Contesté dans la rue depuis août, le président bélarusse Alexandre Loukachenko a rencontré lundi son homologue russe Vladimir Poutine. Son principal soutien s'est dit «convaincu» qu'il surmontera la crise, sans s'avancer publiquement sur un soutien plus marqué.
Les deux chefs d'État se sont retrouvés à Sotchi, station balnéaire du sud-ouest de la Russie, pour le premier déplacement de M. Loukachenko à l'étranger depuis sa réélection contestée du 9 août, qui a déclenché un mouvement de protestation historique au Bélarus.
Lors de ce tête-à-tête de plus de quatre heures, M. Loukachenko a confirmé à Vladimir Poutine «son intention d'apporter des modifications à la Constitution», selon le Kremlin. Ce projet, soutenu par Moscou mais dont les contours restent flous, est le seul compromis évoqué par Minsk pour sortir de la crise politique.
Le président bélarusse avait dit fin août que des «spécialistes» travaillent sur cette réforme, qui sera ensuite soumise «au référendum», laissant entendre qu'elle pourrait éventuellement mener à de nouvelles élections.
Dimanche, plusieurs dizaines de milliers de manifestants ont défilé à Minsk pour le cinquième week-end consécutif afin de réclamer le départ d'Alexandre Loukachenko, 66 ans dont 26 au pouvoir.
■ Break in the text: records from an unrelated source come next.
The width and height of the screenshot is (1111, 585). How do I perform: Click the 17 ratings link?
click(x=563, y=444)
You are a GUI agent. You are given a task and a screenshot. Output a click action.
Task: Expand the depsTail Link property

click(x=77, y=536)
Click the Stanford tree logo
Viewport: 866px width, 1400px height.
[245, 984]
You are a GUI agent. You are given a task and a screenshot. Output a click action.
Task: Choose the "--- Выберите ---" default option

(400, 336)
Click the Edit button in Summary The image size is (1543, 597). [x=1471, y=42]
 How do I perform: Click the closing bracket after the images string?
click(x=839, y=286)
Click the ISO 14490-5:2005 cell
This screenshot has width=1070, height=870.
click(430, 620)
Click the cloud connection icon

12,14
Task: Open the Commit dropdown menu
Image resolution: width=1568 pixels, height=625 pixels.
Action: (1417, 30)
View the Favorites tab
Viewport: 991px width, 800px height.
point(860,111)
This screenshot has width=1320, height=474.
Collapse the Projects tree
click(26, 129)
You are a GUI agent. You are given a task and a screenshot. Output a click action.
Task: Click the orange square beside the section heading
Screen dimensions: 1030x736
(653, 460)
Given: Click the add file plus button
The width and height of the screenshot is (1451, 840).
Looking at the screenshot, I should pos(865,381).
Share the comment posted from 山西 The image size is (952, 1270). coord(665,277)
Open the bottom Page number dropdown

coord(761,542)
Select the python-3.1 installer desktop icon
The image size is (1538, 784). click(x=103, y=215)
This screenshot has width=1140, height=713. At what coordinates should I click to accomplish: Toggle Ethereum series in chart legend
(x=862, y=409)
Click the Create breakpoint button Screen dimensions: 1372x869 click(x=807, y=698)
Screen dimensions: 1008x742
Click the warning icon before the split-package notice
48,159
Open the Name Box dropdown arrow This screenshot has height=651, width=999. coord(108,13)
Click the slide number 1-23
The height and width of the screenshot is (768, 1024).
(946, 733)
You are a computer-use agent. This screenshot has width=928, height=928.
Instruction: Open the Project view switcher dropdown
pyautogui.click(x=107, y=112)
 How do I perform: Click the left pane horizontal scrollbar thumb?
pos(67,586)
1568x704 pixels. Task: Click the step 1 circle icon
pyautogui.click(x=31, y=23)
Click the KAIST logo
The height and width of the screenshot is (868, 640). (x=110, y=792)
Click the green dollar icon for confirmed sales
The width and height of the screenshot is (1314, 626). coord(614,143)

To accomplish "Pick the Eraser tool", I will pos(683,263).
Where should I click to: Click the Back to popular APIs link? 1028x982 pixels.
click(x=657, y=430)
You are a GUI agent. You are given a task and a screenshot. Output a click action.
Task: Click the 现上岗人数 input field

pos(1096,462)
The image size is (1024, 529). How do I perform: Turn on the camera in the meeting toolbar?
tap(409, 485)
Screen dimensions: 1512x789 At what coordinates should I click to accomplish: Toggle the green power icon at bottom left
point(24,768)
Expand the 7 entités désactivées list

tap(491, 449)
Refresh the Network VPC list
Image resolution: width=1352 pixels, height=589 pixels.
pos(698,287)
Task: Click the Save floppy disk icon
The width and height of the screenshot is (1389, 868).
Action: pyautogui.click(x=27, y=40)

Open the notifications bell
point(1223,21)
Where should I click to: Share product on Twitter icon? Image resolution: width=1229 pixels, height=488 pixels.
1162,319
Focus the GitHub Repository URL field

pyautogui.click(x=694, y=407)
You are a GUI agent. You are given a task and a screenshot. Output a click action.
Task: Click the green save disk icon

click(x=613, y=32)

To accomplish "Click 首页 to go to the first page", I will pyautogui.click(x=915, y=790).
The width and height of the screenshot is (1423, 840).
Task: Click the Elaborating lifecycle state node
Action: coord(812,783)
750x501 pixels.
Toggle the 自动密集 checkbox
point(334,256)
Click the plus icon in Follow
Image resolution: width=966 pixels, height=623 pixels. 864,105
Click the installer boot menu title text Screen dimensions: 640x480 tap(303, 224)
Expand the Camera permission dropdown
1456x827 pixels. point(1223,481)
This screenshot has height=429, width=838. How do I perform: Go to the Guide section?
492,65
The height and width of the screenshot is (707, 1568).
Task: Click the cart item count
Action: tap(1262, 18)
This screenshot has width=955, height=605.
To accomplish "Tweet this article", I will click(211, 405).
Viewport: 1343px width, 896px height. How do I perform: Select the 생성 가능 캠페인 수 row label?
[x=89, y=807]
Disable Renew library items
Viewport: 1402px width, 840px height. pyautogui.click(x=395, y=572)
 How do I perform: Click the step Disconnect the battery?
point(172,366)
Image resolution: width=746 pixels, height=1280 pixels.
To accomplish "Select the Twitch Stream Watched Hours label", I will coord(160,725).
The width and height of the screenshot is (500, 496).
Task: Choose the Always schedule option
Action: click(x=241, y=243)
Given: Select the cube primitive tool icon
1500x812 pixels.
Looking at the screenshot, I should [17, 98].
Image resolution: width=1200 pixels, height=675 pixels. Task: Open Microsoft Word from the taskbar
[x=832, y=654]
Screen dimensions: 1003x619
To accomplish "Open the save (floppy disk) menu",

La mobilisation ne semblait ainsi pas faiblir malgré l'arrestation ou l'exil des principaux opposants.
Pas de soutien plus marqué
Au début de la rencontre à Sotchi, M. Poutine avait dit être «convaincu» qu'avec «l'expérience du travail politique» de M. Loukachenko, le Bélarus «atteindra de nouvelles frontières».
Il ne s'est en revanche pas exprimé en faveur d'un soutien plus marqué au cours de cette conversation initiale de vingt minutes pendant laquelle Alexandre Loukachenko a davantage parlé que son hôte, remerciant M. Poutine «personnellement» et «tous les Russes» de leur appui.
Selon le Kremlin, les deux hommes ont ensuite évoqué, lors d'une discussion «constructive», les relations bilatérales, la coopération économique, ainsi que des questions militaires et d'énergie.
Fidèle à sa nouvelle stratégie consistant à se présenter comme le premier rempart de la Russie face aux Occidentaux, le chef de l'Etat bélarusse a affirmé que les deux pays devaient «préparer (leurs) armées» de sorte que, «Dieu nous en préserve, nous puissions résister» en cas d'attaque militaire.
Virage à 180 degrés
S'il accusait la Russie avant le scrutin de vouloir «déstabiliser» son pays, Alexandre Loukachenko a depuis effectué depuis un virage à 180 degrés pour obtenir le soutien russe face aux manifestations massives, qui font selon lui partie d'un complot occidental.
Vendredi, le Kremlin avait annoncé que cette rencontre servirait aussi à évoquer «les perspectives du processus d'intégration» entre ces deux ex-républiques soviétiques, un projet que Moscou caresse de longue date.
Cheffe de file de l'opposition contrainte à l'exil en Lituanie, Svetlana Tikhanovskaïa avait plus tôt interpellé Vladimir Poutine.
«Je regrette que vous ayez décidé d'avoir un dialogue avec l'usurpateur et non pas avec le peuple bélarusse», a dit celle qui revendique la victoire à la présidentielle du 9 août et qui s'est lancée en politique au printemps après l'arrestation de son mari.
A ses yeux, tout accord russo-bélarusse signé par Alexandre Loukachenko serait «juridiquement non valable» car celui-ci avait été réélu de manière «illégitime».
Un important prêt
Au cours de leur rencontre, M. Poutine a également confirmé un prêt d'un milliard et demi de dollars accordé au Bélarus, dont les difficultés économiques récurrentes ont été amplifiées par la crise du coronavirus.
Une telle assistance permettrait au Kremlin de rappeler la profonde dépendance économique de ce pays à l'égard de son «grand frère». D'autant que des sanctions occidentales sont en cours de préparation du fait des répressions.
Depuis 15 ans, les discussions russo-bélarusses pour une plus grande intégration ont essentiellement permis d'aborder des questions de monnaie unique ou de bases militaires russes sur le territoire voisin, mais M. Loukachenko a jusqu'ici résisté aux ambitions de Moscou, louvoyant entre Est et Ouest et s'en prenant parfois verbalement à la Russie alliée.
Le Conseil des droits de l'Homme (CDH) de l'ONU s'est prononcé lui en faveur d'une réunion d'urgence vendredi sur la situation au Bélarus, du fait des répressions et d'allégations de tortures de détenus.